=== Exercise input ===
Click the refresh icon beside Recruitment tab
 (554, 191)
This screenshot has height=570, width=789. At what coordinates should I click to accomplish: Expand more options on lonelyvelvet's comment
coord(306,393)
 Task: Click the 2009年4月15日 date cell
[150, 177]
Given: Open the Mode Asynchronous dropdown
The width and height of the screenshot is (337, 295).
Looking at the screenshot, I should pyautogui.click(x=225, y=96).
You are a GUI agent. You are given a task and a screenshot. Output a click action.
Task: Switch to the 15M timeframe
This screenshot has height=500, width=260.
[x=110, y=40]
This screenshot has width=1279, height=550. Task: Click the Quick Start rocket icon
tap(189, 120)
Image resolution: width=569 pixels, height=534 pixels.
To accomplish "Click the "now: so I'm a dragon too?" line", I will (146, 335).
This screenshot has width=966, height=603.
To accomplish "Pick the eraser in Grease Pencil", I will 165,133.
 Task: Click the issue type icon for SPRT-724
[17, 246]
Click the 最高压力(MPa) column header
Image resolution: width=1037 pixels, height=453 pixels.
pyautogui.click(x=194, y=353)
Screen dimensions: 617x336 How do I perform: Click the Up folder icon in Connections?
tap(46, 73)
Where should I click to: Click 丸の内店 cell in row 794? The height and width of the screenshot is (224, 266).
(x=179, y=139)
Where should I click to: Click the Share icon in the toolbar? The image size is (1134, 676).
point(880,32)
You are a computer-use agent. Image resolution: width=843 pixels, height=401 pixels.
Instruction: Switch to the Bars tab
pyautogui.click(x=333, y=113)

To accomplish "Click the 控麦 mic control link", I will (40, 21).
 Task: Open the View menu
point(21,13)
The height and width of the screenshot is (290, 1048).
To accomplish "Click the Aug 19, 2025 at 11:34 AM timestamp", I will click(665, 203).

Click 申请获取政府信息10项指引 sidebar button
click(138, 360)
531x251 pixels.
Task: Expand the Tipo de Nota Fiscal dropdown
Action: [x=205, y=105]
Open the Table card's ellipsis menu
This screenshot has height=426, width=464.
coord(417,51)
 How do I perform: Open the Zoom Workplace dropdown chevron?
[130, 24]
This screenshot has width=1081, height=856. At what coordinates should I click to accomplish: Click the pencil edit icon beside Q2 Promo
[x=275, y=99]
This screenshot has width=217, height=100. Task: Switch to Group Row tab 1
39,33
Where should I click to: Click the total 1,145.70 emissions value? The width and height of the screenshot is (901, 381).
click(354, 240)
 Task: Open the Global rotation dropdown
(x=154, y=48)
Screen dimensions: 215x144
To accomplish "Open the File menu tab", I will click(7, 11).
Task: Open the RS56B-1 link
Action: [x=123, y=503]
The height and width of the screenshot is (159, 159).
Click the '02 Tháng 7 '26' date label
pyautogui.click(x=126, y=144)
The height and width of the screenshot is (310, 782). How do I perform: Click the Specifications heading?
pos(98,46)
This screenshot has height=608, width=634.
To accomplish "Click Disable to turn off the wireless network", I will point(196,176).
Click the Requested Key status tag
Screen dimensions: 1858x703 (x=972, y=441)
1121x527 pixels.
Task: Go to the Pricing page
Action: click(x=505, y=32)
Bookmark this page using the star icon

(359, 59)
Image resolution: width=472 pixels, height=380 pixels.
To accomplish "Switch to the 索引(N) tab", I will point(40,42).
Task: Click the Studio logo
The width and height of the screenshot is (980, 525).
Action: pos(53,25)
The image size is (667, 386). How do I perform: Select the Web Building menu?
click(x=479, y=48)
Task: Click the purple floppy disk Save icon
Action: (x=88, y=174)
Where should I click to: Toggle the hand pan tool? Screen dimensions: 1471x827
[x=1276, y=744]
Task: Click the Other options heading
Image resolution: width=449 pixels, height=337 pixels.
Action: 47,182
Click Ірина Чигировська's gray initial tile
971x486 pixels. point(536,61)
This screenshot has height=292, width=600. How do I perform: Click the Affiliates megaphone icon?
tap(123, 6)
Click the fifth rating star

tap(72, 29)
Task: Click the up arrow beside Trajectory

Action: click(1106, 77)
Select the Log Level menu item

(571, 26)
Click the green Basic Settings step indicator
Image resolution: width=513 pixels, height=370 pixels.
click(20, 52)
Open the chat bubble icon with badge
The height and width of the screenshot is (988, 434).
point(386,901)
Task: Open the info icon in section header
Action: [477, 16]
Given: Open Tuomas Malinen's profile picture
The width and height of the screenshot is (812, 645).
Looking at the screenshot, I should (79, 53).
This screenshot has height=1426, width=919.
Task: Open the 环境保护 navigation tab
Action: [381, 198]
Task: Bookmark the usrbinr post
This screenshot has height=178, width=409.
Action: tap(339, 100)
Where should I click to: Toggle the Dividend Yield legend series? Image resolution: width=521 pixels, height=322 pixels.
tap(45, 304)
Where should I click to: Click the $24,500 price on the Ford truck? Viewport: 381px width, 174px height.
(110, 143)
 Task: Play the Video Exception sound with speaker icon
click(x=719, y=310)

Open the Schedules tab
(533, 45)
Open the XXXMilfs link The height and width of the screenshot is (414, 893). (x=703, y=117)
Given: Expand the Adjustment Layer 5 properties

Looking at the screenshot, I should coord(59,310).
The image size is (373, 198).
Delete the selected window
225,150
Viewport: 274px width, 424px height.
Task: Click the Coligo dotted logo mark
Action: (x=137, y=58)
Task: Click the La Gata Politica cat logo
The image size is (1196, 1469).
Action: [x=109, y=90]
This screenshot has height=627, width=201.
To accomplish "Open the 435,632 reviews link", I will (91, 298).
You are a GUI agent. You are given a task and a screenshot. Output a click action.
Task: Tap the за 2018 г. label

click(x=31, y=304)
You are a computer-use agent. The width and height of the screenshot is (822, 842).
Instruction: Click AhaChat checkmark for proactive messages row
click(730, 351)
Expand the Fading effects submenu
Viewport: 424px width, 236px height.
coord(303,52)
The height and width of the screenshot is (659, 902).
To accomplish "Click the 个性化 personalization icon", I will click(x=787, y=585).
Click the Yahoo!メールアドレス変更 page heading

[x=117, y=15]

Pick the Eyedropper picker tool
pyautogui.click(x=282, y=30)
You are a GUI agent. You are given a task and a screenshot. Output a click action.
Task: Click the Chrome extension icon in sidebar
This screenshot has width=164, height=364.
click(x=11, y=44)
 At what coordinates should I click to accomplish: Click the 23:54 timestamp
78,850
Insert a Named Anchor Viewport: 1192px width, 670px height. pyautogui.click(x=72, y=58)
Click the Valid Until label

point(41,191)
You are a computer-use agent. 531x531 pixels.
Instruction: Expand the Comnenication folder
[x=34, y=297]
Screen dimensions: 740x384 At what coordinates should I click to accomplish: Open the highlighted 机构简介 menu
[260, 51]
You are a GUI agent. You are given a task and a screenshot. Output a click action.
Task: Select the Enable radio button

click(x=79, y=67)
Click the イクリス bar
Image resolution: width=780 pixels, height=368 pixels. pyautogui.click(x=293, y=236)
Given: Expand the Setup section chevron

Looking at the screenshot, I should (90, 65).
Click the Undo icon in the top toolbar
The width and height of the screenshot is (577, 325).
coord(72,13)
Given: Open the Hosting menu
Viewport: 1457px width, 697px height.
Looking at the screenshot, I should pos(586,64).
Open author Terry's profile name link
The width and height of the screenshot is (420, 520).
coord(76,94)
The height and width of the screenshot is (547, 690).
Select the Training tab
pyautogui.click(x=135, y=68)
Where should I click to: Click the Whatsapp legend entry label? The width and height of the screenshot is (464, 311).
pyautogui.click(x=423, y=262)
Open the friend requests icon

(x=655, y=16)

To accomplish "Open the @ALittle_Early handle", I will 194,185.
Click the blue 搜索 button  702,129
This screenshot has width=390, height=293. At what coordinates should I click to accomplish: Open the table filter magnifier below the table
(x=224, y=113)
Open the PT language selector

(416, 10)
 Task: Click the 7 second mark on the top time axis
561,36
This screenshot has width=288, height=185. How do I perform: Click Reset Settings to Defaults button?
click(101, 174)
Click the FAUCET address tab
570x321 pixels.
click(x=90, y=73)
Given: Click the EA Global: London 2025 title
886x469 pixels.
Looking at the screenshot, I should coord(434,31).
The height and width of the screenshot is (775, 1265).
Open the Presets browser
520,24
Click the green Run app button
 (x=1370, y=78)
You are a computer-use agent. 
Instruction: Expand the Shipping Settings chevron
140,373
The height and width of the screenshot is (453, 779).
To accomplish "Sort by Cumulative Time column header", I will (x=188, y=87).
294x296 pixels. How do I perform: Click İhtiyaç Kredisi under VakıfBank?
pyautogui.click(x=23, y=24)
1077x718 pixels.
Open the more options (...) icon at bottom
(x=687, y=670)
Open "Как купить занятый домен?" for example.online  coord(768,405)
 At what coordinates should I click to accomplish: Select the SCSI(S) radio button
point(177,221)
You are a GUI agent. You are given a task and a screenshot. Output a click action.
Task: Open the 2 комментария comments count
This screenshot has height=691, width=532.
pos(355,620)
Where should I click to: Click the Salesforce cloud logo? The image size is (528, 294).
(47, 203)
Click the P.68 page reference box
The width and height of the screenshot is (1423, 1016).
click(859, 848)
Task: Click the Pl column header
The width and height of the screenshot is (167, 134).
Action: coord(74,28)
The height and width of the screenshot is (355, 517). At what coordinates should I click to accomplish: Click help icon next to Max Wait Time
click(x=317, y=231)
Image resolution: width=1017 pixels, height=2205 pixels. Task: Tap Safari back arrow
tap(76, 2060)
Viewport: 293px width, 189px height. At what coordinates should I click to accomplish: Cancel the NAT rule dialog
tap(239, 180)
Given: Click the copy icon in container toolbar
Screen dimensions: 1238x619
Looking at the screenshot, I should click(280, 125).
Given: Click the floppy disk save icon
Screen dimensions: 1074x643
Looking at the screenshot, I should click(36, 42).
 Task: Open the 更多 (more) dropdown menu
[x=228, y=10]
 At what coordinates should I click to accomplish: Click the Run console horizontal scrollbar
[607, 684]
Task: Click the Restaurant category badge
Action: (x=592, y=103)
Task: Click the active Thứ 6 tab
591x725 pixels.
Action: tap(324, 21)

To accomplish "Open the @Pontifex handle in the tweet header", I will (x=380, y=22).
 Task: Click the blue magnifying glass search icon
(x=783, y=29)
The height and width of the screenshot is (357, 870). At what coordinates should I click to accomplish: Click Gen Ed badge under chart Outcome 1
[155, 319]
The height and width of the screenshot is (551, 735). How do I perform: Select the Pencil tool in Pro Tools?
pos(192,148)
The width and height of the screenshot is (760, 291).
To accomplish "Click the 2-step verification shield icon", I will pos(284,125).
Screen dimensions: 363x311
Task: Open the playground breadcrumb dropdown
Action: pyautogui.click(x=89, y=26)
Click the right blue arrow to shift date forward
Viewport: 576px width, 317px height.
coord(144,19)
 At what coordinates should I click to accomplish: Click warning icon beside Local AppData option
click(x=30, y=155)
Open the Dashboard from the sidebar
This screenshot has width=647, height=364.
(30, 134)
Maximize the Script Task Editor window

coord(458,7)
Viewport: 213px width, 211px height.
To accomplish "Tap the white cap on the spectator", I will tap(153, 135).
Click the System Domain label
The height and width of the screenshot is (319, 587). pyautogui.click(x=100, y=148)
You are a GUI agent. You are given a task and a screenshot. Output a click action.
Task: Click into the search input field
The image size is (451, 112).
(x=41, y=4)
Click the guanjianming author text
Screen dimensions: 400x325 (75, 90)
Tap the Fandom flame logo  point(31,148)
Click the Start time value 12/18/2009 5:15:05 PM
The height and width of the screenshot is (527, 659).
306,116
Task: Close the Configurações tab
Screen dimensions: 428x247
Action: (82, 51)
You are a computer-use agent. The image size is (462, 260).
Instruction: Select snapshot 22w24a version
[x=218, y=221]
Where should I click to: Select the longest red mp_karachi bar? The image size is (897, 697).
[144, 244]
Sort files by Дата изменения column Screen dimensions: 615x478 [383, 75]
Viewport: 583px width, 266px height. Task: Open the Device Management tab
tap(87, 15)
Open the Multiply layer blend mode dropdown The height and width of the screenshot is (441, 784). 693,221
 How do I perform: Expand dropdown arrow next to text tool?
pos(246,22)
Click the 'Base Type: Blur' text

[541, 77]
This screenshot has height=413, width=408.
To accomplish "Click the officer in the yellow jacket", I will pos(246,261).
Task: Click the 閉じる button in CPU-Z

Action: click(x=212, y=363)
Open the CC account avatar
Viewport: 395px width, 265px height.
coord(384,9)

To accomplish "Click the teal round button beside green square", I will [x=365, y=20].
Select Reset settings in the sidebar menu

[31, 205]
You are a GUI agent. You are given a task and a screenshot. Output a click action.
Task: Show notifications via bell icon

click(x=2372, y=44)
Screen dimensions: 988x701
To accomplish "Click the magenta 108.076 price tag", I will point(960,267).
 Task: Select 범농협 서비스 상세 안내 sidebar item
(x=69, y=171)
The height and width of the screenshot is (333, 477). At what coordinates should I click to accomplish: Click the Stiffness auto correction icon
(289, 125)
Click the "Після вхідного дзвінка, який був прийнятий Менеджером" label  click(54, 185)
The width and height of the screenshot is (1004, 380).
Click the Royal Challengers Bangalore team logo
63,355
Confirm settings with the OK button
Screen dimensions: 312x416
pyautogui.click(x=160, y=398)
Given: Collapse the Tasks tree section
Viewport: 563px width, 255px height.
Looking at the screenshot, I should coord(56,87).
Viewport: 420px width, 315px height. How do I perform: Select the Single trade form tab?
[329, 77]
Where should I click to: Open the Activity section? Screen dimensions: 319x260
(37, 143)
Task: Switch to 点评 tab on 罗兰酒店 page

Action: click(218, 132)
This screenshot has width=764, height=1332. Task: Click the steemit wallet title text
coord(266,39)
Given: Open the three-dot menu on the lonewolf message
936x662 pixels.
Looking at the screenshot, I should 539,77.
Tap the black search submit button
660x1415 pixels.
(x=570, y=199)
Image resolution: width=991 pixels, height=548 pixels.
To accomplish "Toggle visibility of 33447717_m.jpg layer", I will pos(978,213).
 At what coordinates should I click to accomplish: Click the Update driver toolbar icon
===
The lines above from the one containing "Task: Click the Pl column header" through the one containing "Given: Click the floppy disk save icon" are to be set down exactly, and no others.

Task: Click the Pl column header
The width and height of the screenshot is (167, 134).
Action: coord(74,28)
The height and width of the screenshot is (355, 517). At what coordinates should I click to accomplish: Click help icon next to Max Wait Time
click(x=317, y=231)
Image resolution: width=1017 pixels, height=2205 pixels. Task: Tap Safari back arrow
tap(76, 2060)
Viewport: 293px width, 189px height. At what coordinates should I click to accomplish: Cancel the NAT rule dialog
tap(239, 180)
Given: Click the copy icon in container toolbar
Screen dimensions: 1238x619
Looking at the screenshot, I should click(280, 125).
Given: Click the floppy disk save icon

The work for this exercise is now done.